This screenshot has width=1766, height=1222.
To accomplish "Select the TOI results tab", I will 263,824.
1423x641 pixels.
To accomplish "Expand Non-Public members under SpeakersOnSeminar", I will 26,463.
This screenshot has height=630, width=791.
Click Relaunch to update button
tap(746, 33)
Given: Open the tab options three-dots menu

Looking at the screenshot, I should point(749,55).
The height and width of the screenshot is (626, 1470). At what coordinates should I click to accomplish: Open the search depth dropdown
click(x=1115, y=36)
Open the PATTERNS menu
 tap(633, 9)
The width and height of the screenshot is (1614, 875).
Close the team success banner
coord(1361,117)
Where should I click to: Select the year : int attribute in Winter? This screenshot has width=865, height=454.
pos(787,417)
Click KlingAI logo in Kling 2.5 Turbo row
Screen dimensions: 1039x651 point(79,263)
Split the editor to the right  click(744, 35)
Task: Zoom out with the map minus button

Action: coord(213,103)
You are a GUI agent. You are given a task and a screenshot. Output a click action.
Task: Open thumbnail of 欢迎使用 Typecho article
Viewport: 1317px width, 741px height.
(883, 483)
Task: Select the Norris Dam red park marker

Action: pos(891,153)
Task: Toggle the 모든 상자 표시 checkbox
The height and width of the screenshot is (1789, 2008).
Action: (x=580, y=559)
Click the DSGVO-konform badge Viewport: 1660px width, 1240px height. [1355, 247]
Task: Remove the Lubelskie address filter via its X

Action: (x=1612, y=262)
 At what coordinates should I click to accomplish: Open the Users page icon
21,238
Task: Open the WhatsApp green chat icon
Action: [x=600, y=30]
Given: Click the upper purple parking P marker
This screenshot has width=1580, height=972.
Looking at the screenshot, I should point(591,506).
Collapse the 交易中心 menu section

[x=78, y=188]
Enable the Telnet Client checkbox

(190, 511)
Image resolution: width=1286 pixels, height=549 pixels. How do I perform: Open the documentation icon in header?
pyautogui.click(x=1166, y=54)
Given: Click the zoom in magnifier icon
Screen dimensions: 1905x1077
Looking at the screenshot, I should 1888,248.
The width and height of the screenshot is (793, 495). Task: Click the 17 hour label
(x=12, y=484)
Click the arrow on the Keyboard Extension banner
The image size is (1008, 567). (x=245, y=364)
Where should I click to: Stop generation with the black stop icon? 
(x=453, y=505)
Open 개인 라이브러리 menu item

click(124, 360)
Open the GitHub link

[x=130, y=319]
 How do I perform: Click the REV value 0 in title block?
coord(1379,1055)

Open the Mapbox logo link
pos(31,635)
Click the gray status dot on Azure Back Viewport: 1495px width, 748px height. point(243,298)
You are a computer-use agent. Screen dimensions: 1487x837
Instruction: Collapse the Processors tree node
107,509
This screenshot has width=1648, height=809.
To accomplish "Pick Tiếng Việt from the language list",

──────

Instructions for the task:
Restate all of the entries above precisely.

Answer below:
This screenshot has width=1766, height=1222.
To accomplish "Select the TOI results tab", I will 263,824.
1423x641 pixels.
To accomplish "Expand Non-Public members under SpeakersOnSeminar", I will 26,463.
This screenshot has height=630, width=791.
Click Relaunch to update button
tap(746, 33)
Given: Open the tab options three-dots menu

Looking at the screenshot, I should point(749,55).
The height and width of the screenshot is (626, 1470). At what coordinates should I click to accomplish: Open the search depth dropdown
click(x=1115, y=36)
Open the PATTERNS menu
 tap(633, 9)
The width and height of the screenshot is (1614, 875).
Close the team success banner
coord(1361,117)
Where should I click to: Select the year : int attribute in Winter? This screenshot has width=865, height=454.
pos(787,417)
Click KlingAI logo in Kling 2.5 Turbo row
Screen dimensions: 1039x651 point(79,263)
Split the editor to the right  click(744, 35)
Task: Zoom out with the map minus button

Action: coord(213,103)
You are a GUI agent. You are given a task and a screenshot. Output a click action.
Task: Open thumbnail of 欢迎使用 Typecho article
Viewport: 1317px width, 741px height.
(883, 483)
Task: Select the Norris Dam red park marker

Action: pos(891,153)
Task: Toggle the 모든 상자 표시 checkbox
The height and width of the screenshot is (1789, 2008).
Action: (x=580, y=559)
Click the DSGVO-konform badge Viewport: 1660px width, 1240px height. [1355, 247]
Task: Remove the Lubelskie address filter via its X

Action: (x=1612, y=262)
 At what coordinates should I click to accomplish: Open the Users page icon
21,238
Task: Open the WhatsApp green chat icon
Action: [x=600, y=30]
Given: Click the upper purple parking P marker
This screenshot has width=1580, height=972.
Looking at the screenshot, I should point(591,506).
Collapse the 交易中心 menu section

[x=78, y=188]
Enable the Telnet Client checkbox

(190, 511)
Image resolution: width=1286 pixels, height=549 pixels. How do I perform: Open the documentation icon in header?
pyautogui.click(x=1166, y=54)
Given: Click the zoom in magnifier icon
Screen dimensions: 1905x1077
Looking at the screenshot, I should 1888,248.
The width and height of the screenshot is (793, 495). Task: Click the 17 hour label
(x=12, y=484)
Click the arrow on the Keyboard Extension banner
The image size is (1008, 567). (x=245, y=364)
Where should I click to: Stop generation with the black stop icon? 
(x=453, y=505)
Open 개인 라이브러리 menu item

click(124, 360)
Open the GitHub link

[x=130, y=319]
 How do I perform: Click the REV value 0 in title block?
coord(1379,1055)

Open the Mapbox logo link
pos(31,635)
Click the gray status dot on Azure Back Viewport: 1495px width, 748px height. point(243,298)
You are a computer-use agent. Screen dimensions: 1487x837
Instruction: Collapse the Processors tree node
107,509
This screenshot has width=1648, height=809.
To accomplish "Pick Tiếng Việt from the language list",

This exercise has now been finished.